CC-BY-NC-ND 4.0 · Arq Bras Neurocir 2018; 37(01): 63-66
DOI: 10.1055/s-0038-1625981
Case Report | Relato de Caso
Thieme Revinter Publicações Ltda Rio de Janeiro, Brazil

Peripheral Facial Palsy and Communicating Hydrocephalus as a Clinical Presentation of Hemorrhagic Vestibular Schwannoma: Case Report

Paralisia facial periférica e hidrocefalia comunicante como apresentação Schwannoma vestibular hemorrágico: relato de caso
João Monteiro Silva
Department of Neurosurgery, Centro Hospitalar do Porto, Porto, Portugal
Mário Gomes
Department of Neurosurgery, Centro Hospitalar do Porto, Porto, Portugal
Ernesto de Carvalho
Department of Neurosurgery, Centro Hospitalar do Porto, Porto, Portugal
› Author Affiliations
Further Information

Publication History

30 October 2017

18 December 2017

Publication Date:
16 March 2018 (eFirst)


The vestibular schwannoma is the most common extra-axial tumor of the posterior fossa.
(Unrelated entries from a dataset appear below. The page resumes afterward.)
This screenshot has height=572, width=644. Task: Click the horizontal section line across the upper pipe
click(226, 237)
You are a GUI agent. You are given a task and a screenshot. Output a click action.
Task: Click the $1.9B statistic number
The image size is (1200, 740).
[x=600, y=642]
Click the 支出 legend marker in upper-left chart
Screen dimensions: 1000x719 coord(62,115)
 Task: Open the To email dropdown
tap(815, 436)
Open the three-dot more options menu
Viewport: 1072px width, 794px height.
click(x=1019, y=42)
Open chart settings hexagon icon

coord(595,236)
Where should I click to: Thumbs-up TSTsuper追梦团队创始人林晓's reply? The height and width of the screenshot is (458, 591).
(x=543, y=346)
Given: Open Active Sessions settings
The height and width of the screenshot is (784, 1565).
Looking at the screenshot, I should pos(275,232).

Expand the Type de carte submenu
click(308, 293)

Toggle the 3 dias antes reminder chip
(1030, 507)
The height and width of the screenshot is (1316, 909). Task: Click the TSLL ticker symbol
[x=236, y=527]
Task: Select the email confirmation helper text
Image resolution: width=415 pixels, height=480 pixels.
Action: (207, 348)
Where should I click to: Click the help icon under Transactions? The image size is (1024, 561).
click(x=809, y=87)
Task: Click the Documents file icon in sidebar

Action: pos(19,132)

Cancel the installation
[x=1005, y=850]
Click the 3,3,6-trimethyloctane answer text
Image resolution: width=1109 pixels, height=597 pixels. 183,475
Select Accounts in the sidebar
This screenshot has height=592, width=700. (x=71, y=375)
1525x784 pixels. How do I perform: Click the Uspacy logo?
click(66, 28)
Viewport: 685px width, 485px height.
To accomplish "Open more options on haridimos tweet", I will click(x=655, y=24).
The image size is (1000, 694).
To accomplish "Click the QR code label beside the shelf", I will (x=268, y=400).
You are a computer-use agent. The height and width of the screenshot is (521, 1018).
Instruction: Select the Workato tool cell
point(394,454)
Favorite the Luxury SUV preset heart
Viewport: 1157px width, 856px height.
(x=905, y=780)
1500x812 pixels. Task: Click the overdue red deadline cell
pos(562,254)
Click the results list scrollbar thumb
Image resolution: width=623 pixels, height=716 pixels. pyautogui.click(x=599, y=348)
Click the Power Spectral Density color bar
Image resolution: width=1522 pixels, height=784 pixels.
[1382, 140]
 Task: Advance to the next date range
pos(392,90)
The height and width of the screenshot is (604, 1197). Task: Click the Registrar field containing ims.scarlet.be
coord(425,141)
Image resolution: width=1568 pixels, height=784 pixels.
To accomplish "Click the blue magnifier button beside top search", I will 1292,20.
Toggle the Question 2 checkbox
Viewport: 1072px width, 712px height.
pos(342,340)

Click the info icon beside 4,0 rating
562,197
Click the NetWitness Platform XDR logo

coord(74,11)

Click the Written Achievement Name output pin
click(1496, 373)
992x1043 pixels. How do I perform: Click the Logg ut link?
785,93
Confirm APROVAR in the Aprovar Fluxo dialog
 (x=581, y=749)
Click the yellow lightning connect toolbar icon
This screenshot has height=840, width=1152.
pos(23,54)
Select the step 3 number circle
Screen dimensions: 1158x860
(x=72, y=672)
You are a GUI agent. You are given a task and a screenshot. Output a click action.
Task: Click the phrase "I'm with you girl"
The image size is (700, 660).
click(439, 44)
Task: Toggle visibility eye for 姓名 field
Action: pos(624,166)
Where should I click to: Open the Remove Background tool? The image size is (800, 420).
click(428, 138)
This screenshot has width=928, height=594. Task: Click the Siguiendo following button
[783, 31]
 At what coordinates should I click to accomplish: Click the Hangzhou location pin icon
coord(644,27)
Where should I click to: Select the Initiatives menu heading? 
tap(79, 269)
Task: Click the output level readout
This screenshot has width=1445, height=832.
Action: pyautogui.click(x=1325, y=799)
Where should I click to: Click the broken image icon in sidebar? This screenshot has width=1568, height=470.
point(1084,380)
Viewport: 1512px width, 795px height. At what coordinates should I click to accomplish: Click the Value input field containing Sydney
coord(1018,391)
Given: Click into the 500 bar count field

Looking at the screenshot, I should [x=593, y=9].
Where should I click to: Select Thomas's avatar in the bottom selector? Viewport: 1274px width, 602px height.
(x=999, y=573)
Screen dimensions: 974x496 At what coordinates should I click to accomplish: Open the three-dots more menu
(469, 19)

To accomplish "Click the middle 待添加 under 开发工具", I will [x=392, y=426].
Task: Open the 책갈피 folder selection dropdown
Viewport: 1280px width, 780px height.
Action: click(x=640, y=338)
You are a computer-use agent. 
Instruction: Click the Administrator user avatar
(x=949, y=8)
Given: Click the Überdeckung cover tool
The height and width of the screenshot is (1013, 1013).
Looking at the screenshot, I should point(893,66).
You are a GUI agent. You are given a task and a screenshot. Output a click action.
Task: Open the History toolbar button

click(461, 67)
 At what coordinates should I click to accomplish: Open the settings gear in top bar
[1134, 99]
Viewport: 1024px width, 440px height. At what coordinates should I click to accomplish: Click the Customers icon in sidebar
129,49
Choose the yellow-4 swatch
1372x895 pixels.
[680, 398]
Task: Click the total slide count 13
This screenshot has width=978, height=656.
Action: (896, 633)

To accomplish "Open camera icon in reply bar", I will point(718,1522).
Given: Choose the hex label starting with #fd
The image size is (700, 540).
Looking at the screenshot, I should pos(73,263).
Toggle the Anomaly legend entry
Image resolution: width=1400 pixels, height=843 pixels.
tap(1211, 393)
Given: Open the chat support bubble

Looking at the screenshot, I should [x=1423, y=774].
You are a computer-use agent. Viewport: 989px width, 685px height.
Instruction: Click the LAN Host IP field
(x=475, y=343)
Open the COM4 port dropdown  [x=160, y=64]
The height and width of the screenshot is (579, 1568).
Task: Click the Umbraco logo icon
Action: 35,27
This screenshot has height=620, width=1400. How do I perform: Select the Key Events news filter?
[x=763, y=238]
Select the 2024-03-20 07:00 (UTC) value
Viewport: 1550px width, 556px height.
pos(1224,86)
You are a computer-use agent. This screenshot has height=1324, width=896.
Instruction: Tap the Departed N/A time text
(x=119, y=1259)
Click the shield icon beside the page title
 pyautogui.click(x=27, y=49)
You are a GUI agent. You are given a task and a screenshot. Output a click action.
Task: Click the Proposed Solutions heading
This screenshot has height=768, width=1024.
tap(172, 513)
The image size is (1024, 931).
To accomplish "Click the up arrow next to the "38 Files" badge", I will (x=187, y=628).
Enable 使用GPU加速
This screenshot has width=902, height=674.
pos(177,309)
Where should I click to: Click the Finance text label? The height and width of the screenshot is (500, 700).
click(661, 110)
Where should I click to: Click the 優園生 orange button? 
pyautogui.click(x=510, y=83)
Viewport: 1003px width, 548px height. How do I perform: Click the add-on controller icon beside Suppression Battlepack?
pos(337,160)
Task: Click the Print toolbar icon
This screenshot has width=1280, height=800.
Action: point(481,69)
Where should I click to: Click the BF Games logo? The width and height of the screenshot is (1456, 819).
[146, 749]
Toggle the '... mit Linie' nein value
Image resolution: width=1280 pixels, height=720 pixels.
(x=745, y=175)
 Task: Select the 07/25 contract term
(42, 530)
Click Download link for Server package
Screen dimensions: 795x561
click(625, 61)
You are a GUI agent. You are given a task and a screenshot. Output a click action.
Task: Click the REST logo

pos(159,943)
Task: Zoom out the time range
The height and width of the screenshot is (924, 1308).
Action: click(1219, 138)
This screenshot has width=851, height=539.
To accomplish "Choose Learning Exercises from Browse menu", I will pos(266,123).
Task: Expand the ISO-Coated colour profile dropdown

Hemorrhage associated with vestibular schwannomas has been described in less than 1% of the cases. The etiology remains unknown; however, some risk factors have been suggested, such as tumor size and tumor growth rate, the vascularity and histopathology of the tumor or even previous treatment with radiosurgery. The present case is of a 74-year-old female patient, who presented to our clinic in December of 2015 after a mild traumatic brain injury. In that context, she did a brain computed tomography (CT) scan and was diagnosed with a vestibular schwannoma— an incidentaloma. It was decided at that time to treat the patient conservatively because of her comorbidities and the presentation of the disease. In March of 2017, the patient presented again to our clinic with a right peripheral facial paralysis (House-Brackmann [HB] grade IV-VI) and confusion. The CT scan revealed that bleeding around the vestibular schwannoma had caused the clinical presentation. We decided to treat the hydrocephalus with a ventriculoperitoneal shunt. At the time of her last follow-up visit, the confusion symptoms had resolved, and her right-sided facial function had improved to a HB grade II-VI.